One young man flew halfway around the world to take on a world champion in his own living room; not once, but twice. The other young man quit prior to one fight, and then again during another one.

The first guy mentioned is an obedient son of an ultra-streetwise father.  The type of parent where, if he doesn’t know the answer (and more times than not he most likely does), he will know where to find it. The second guy doesn’t appear to have that quality guidance scenario going on for him, which is probably for the best, because he believes he has all the answers.

The first guy is on record as saying he wants to go down in boxing history as an all-time great.  The other guy?  He decided not to continue in a fight while he was still sporting an undefeated record.  You may think to yourself if there was ever a time to soldier through, right?

Then yesterday, that same guy missed making weight by 3.2 pounds, and seemed to be more than fine with it, to the point where he actually appeared to be quite pleased with himself.

If you haven’t heard, Devin Haney and Ryan Garcia are going to share a boxing ring in a twelve round go for God knows what will be at stake by the time they actually punch off.  The fact that no one from Garcia’s team has stepped in and rescued him from these unfolding events, his own personal well-being, and/or not to mention Devin Haney is, well, troubling in and of itself.

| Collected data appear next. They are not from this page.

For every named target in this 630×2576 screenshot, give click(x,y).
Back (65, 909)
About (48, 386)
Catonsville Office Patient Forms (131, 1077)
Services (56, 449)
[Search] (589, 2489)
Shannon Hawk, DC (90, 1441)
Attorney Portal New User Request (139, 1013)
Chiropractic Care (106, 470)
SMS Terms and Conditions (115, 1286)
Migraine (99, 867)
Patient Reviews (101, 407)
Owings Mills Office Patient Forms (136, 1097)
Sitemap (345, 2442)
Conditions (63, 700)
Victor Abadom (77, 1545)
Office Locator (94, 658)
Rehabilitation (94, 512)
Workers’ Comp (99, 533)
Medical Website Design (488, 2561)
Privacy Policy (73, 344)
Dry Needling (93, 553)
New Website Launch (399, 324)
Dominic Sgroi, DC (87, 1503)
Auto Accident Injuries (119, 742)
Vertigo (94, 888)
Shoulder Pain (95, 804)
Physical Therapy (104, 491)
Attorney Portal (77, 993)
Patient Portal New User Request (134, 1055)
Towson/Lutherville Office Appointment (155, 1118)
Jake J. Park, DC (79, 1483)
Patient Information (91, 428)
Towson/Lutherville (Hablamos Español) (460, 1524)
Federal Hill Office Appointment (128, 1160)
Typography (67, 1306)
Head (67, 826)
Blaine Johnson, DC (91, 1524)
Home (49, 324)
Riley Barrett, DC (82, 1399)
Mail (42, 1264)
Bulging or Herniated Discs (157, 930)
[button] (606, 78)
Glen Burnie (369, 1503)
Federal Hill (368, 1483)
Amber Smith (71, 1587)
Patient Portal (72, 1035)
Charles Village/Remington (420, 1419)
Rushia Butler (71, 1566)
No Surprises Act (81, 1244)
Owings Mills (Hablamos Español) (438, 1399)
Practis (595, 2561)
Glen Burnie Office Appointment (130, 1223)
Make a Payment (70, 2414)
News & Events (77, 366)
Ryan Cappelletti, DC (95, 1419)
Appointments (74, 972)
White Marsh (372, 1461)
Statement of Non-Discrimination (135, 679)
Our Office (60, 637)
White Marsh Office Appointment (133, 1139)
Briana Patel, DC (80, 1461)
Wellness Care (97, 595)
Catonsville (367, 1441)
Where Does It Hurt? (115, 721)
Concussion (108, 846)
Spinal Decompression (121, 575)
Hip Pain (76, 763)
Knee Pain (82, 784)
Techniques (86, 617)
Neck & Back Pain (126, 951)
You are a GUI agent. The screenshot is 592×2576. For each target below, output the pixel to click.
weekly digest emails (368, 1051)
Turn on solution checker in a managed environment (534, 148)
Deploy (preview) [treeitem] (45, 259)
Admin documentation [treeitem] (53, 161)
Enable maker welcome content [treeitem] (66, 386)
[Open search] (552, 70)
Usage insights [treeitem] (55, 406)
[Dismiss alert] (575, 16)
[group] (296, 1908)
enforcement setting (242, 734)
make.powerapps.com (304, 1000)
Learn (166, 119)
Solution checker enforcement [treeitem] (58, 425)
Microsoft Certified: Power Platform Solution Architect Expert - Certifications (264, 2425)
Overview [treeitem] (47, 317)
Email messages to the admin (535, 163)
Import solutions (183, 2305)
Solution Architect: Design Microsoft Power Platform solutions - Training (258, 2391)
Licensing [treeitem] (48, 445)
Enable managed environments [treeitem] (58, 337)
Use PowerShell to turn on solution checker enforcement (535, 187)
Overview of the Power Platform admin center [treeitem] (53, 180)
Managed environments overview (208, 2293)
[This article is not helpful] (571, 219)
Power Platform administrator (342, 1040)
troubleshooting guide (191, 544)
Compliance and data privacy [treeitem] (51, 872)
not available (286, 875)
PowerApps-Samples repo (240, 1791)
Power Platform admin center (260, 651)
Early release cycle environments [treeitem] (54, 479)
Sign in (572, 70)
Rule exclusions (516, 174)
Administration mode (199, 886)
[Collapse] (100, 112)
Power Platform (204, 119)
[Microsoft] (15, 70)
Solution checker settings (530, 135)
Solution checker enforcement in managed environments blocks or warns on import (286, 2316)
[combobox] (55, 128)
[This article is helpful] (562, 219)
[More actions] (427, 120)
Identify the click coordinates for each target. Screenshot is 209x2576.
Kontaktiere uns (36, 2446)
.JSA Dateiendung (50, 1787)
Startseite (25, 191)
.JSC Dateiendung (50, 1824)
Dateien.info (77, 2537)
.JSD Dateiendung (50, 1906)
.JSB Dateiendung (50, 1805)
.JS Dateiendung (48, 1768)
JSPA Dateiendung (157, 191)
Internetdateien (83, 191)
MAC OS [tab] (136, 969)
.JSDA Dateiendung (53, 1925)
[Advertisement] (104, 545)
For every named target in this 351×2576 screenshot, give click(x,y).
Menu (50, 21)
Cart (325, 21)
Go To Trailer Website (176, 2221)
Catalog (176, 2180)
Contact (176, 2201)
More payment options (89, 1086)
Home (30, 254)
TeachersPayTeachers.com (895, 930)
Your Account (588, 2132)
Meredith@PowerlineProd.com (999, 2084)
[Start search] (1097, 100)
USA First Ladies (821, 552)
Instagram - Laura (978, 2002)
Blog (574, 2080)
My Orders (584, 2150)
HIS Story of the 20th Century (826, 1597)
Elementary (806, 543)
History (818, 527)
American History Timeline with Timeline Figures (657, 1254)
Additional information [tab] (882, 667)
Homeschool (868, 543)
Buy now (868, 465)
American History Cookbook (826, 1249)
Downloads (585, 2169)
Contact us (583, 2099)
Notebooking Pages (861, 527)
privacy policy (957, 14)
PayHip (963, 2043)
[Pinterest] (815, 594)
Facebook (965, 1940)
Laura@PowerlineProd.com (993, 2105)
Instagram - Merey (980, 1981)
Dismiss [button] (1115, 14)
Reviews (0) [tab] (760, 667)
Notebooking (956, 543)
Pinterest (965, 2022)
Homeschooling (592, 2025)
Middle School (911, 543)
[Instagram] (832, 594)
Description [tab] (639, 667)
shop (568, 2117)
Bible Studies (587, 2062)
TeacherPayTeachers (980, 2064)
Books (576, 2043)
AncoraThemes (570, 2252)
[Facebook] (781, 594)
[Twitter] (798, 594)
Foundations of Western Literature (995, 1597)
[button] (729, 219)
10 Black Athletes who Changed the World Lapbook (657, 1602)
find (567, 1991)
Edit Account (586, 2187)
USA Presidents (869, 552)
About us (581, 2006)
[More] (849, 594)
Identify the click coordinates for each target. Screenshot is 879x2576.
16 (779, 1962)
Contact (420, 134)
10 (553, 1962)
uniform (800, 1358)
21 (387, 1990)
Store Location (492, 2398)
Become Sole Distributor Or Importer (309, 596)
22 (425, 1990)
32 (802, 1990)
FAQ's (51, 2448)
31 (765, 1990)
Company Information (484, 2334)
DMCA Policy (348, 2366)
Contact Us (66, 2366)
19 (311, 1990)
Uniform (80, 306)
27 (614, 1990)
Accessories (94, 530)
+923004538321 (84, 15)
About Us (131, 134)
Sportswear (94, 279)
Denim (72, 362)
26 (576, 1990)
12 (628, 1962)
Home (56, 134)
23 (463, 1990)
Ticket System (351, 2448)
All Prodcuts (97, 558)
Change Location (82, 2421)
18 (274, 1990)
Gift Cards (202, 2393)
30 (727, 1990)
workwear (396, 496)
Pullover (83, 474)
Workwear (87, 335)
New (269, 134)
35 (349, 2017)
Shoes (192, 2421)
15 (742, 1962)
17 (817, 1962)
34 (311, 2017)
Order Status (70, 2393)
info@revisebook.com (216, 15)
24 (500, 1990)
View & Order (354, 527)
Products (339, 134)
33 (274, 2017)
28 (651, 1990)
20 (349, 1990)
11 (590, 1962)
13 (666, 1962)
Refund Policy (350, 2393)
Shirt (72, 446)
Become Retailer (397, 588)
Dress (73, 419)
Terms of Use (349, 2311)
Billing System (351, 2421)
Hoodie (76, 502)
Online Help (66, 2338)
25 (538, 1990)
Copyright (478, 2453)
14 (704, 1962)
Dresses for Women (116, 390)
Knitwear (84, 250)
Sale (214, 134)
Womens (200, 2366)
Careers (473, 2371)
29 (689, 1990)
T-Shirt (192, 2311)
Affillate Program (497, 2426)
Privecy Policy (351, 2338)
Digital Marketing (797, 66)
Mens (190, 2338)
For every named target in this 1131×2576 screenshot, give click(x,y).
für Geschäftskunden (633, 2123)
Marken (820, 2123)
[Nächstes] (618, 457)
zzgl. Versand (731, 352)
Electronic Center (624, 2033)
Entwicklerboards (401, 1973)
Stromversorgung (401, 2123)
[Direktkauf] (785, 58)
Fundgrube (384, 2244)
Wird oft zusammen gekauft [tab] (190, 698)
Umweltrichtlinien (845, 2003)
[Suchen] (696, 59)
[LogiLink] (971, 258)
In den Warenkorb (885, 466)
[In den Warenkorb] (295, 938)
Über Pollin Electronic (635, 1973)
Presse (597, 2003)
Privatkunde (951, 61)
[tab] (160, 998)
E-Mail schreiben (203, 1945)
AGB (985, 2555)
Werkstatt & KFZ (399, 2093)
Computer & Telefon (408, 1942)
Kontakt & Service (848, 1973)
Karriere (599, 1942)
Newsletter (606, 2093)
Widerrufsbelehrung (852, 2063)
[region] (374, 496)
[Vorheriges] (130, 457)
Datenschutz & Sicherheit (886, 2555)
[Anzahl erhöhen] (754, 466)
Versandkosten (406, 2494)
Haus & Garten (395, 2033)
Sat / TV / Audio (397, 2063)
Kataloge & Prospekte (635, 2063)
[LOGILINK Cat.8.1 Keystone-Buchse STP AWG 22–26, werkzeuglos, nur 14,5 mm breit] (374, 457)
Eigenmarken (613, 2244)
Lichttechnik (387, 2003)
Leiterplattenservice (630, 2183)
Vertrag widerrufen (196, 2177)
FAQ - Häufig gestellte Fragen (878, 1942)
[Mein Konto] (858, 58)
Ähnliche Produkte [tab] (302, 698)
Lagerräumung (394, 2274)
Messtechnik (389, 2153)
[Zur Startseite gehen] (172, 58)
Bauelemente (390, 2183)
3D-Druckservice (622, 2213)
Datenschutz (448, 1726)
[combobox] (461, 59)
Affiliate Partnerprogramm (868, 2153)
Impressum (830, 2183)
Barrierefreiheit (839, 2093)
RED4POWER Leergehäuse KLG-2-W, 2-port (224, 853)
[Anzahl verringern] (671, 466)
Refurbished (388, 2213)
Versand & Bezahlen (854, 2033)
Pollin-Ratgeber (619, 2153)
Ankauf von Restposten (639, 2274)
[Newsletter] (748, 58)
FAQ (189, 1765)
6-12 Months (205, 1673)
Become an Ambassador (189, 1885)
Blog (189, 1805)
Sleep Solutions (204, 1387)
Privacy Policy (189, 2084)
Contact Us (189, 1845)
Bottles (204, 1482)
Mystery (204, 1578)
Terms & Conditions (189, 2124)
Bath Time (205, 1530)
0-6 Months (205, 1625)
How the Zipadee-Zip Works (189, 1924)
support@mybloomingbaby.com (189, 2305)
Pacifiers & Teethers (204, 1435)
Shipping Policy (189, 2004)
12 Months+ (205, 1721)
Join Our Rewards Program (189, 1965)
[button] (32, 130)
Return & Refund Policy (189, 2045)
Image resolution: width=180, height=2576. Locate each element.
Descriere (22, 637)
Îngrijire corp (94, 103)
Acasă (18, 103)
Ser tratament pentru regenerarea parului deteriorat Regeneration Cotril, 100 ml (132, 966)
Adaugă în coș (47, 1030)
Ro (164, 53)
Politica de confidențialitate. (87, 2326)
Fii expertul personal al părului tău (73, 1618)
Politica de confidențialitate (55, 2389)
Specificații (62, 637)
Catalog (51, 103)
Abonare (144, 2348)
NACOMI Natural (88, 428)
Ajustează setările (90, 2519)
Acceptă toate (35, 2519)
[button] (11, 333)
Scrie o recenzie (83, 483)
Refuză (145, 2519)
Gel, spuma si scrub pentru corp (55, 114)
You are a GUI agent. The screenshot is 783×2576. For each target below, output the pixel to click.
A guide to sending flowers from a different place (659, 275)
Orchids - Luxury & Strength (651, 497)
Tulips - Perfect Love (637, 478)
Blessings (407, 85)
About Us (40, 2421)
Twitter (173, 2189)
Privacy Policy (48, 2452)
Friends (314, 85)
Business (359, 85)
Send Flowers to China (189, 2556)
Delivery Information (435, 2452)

Back in the amateur days, the record shows they split six fights.  They were boys back then, so it means zero.  If anything, you’d want to be the older of the two, and Ryan had over a three-month age advantage.  If you’ve only been on the planet for a total of 120 months or so, every extra month could be a big enough difference in strength and development. Now as world class professionals in their prime?  That’s different.  Younger is always better.  Devin is that guy.

Haney and Garcia fought six times for free but will fight only once as professionals.  Then one of them will continue with their march for historic greatness, while the other will head back to Kamp Krazy, where he’s the current Mayor.

It’s never smart to lay 8-1, 9-1 in boxing.  And if you see taking Garcia as a value bet with +500 to +600 and beyond, you don’t understand value and you evidently don’t like money.

There is, however, a wagering opportunity here.

Total Rounds:  Fight doesn’t go 10.5 rounds.

Take anything over +125.  It’s worth a unit on a scale of 5.  Logically, there are a lot of ways to cash this ticket: legitimate victory, meltdown, catching lightning in a bottle, etc.  Or simply the exiting stage left of a guy who may be already plotting his next career move.